• Article
## begin

Agatha Christie’s Secret Notebooks – John Curran

A theme seems to be occurring when it comes to my reading habits. I always say that I am not the biggest fan of non fiction and then I read one each year and it completely takes my breath away (well almost) with its brilliance and soon becomes on of my favourites if not my favourite book of the year. This happened last year with ‘The Mitford’s: Letters Between Six Sisters’ by Charlotte Mosley, I utterly adored it couldn’t put it down and yet at the same time didn’t want it to end. This has happened again this year with ‘Agatha Christie’s Secret Notebooks’ by John Curran.

I heard about Agatha Christie’s Secret Notebooks on one of the many book podcasts that I download each week. These notebooks were a recent discovery when Christie’s family allowed Greenway, Christie’s holiday home, to be taken over by the National Trust. They had never been on display, they were a mix up of several plots, daily to do’s, shopping lists, character ideas, lists of books (made me love Agatha even more) she wanted and other thoughts with no chronological order. That is where John Curran, an Agatha expert and friend of Christie’s grandson, came in and this book is the results of four years work trying to decipher some of Christie’s handwriting “often like short hand” and working out what notes related to what books and when.

The discoveries are really very interesting. It seems that Curran’s (and probably most readers of her work) image of Agatha sat endlessly typing murder after murder, book after book with the killer planned at the start isn’t quite so. In fact as you get to read her notes, which John has painstakingly transcribed, you find she would often chop and change the killer as she went. The idea for a book might ruminate for years and start from a simple observation as ‘a stamp’ the notes then look at how such an everyday item could cause someone to commit murder. Who knew that a certain famous Poirot scene was originally meant for Miss Marple? Which books didn’t have the endings you and I might have read? Which short stories then with new characters and a subtle plot twist or motive change became a play or a novel? You can find all these things out and much, much more.

The book isn’t just John’s transcriptions, there are some wonderful pictures (as you can see above)  of the notes she had written with crossings out (which actually meant she had used the notes not that they were rubbish. This book isn’t just about her notebooks, though naturally they are predominantly the subject of the book. He also interweaves her personal life from making hair appointments to having her grandchildren to say and being part of ‘The Detection Club’ a group of the finest detective fiction writers with a secret initiation ceremony. Her disappearance isn’t much mentioned but this is more about the process behind the books and what went on in Agatha’s head.

## end

• Aim
Transcribe the passage of the review of Agatha Christie's Secret Notebooks from "The book isn’t" up to and including "in Agatha’s head.", word for word.

• Source excerpt

## begin

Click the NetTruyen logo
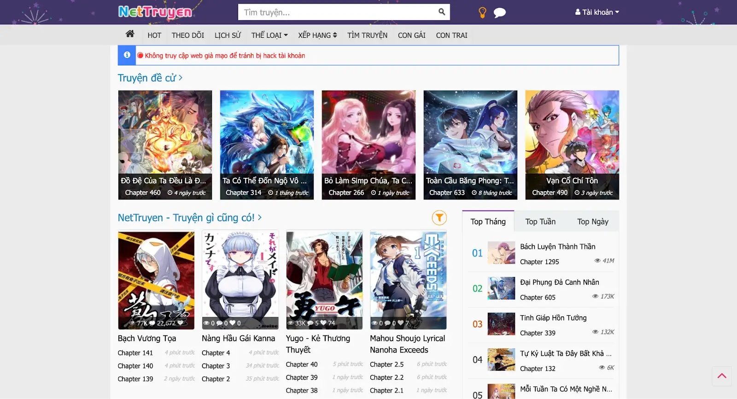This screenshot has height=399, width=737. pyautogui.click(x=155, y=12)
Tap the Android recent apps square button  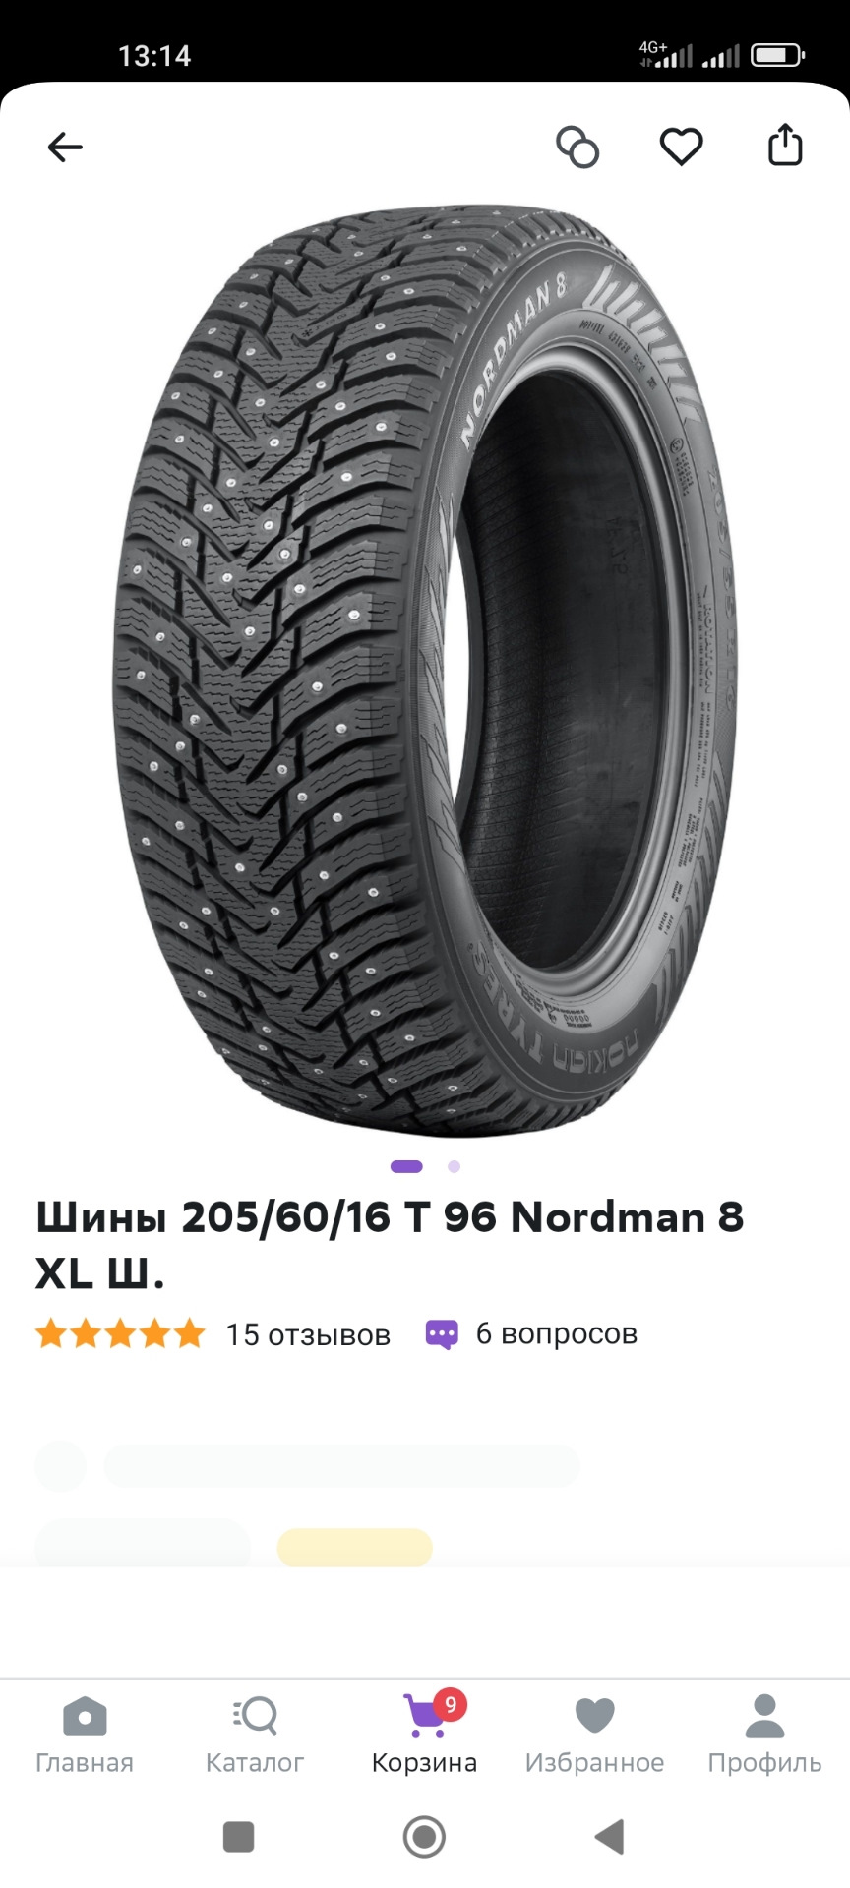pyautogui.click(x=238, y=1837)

## end

• Correct result
The book isn’t just John’s transcriptions, there are some wonderful pictures (as you can see above)  of the notes she had written with crossings out (which actually meant she had used the notes not that they were rubbish. This book isn’t just about her notebooks, though naturally they are predominantly the subject of the book. He also interweaves her personal life from making hair appointments to having her grandchildren to say and being part of ‘The Detection Club’ a group of the finest detective fiction writers with a secret initiation ceremony. Her disappearance isn’t much mentioned but this is more about the process behind the books and what went on in Agatha’s head.